American photographer Frances Benjamin Johnston
captured the Lumière brothers, pioneers in the film industry, during
a luggage inspection at the French border (1905). (Frances Benjamin
Johnston Collection, Prints
and Photographs Division)
Americana of European provenance includes some of the rarest treasures in the Library's collections. One might argue that the Library's premier example of European Americana is Martin Waldseemüller's Cosmographiae introductio of 1507, in which the word "America" appeared in print for the first time. The Rare Book Division's Thacher Collection contains three pre-1510 editions of this work in which Waldseemüller made the fateful error of crediting the discovery of the "fourth continent" to Amerigo Vespucci, whose namesake the nation thereby became.
But before the creation of the name came the discovery of "America," and hence the argument for the Columbus Codex (Book of Privileges) of 1502 as our earliest piece of European Americana. In the codex the Spanish crown promised, among other things, that Columbus would be governor of any lands he could discover. The Library of Congress possesses one of four original copies of the Columbus Codex--the only copy that includes the Papal Bull of 1493 concerning the New World. The Library also holds the rare manuscript Copia de littere mandate par Anzolo Trevisan (1501-3), containing the second account of Columbus's voyages to the New World.
A complete catalog of the Library's holdings of logs, diaries, correspondence, treaties, maps, atlases, and artifacts dating to the age of European exploration and conquest of the Americas would fill volumes. In 1898, the newly created Manuscript Division acquired Benjamin Franklin Stevens's collection of facsimiles and transcripts of British manuscripts. The importance of these European archival resources for the study of American history led Librarian of Congress Herbert Putnam to initiate in 1905 the Foreign Copying Program. Private donations from James B. Wilbur in 1925 and from John D. Rockefeller, Jr., in 1927 permitted the program to expand. Material from European archives and libraries has since been selected on the basis of its relevance to the history of America and has been reproduced in transcripts, photostats, or in microformat. Strongly represented are historical records of European exploration of the New World, of early settlement history, of colonies, of European participation in the American Revolution, and later, of diplomatic and cultural relations between Europe and the United States. Archives from England, France, and Spain have been the main focus of this program. Materials have also been collected from Italy, Germany, the Netherlands, and Russia.

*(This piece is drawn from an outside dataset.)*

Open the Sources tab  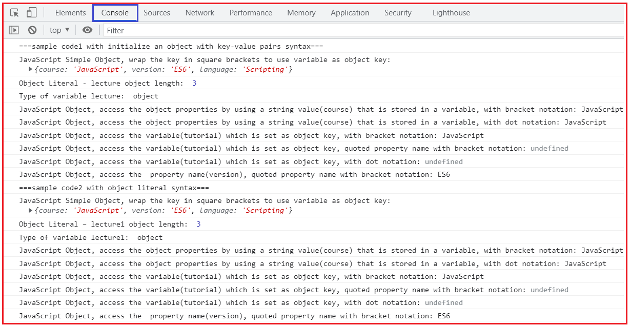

Gifts of original materials from private collectors Edward S. Harkness in 1927 and Hans P. Kraus in 1969 brought to the Library invaluable documents concerning the early Spanish and Portuguese explorations of--and settlements in--the Americas. The Harkness Collection alone includes nearly 4,500 folios of documents from the first two centuries of Spanish rule in Mexico and Peru. The Mexican documents pertain mostly to the conquistador Hernando Cortés and his family, and the Peruvian manuscripts include materials on Francisco Pizarro. The Spanish conquest and subsequent treatment of the native American populations were described in exhaustive detail by the contemporary historian and missionary, Bartolomé de las Casas (1474-1566), known as "Protector of the Indians." The Rare Book and Special Collections Division has custody of several sixteenth and seventeenth-century editions of Las Casas's works, including his Brevissima relacion de la destrvycion de las Indias. Among the Library's most prized Spanish maps of exploration is one of two extant original copies of Diego Gutierrez's map of 1562, where the name "California" appeared for the first time.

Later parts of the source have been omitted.